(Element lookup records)

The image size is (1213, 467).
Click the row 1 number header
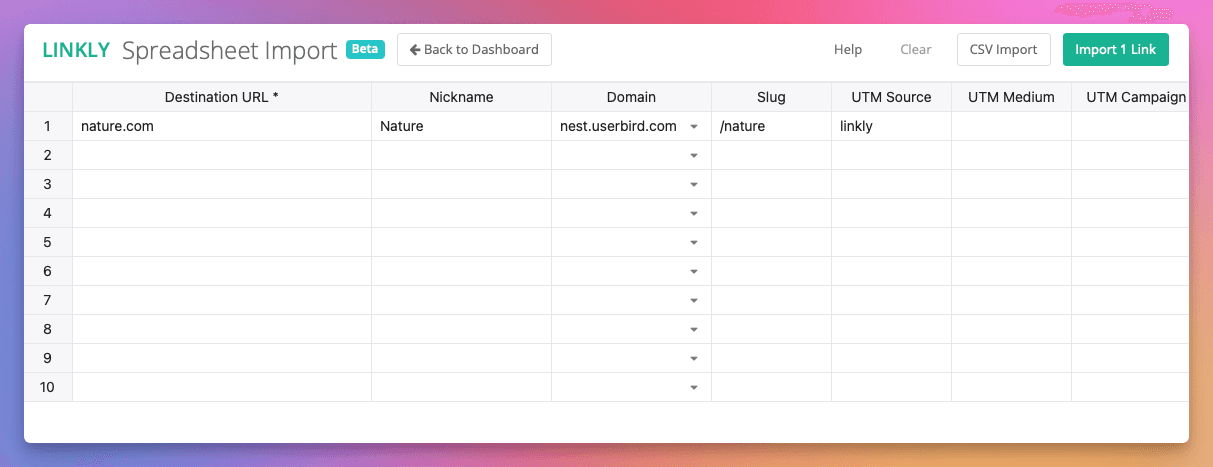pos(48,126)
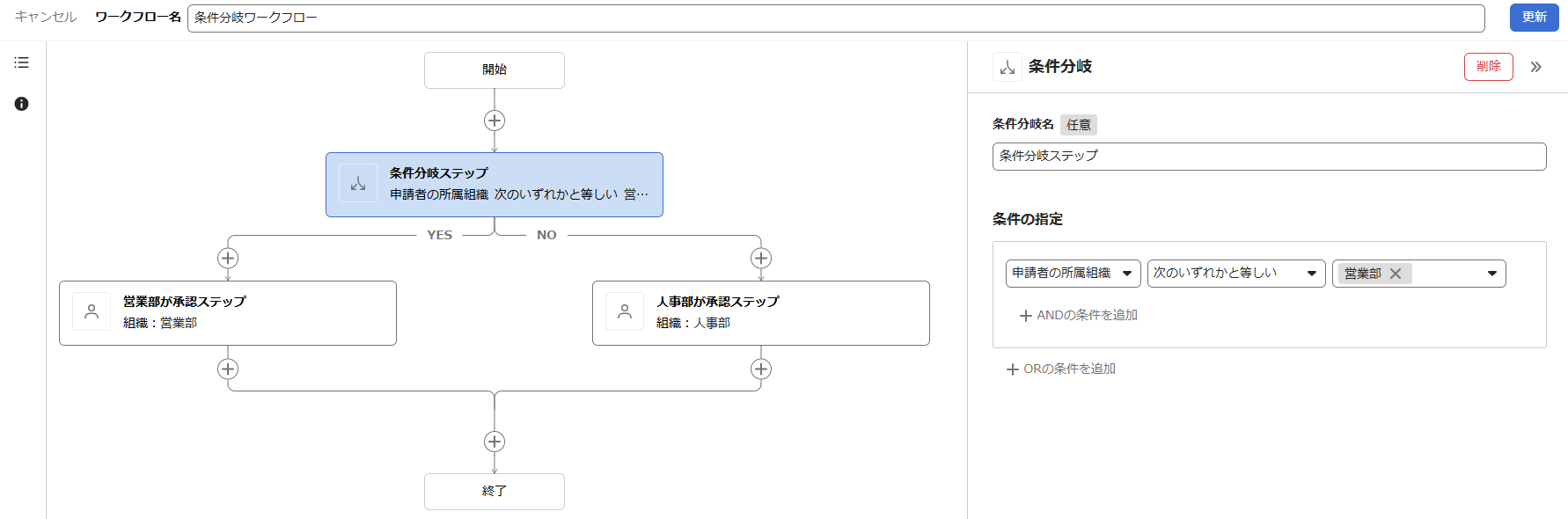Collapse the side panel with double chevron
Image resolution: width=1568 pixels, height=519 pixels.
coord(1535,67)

Given problem:
Copy out the data above word for word, leaving out the pictures.

Response to the task:
The image size is (1213, 467).
Click the row 1 number header
pos(48,126)
Collapse the side panel with double chevron
Image resolution: width=1568 pixels, height=519 pixels.
coord(1535,67)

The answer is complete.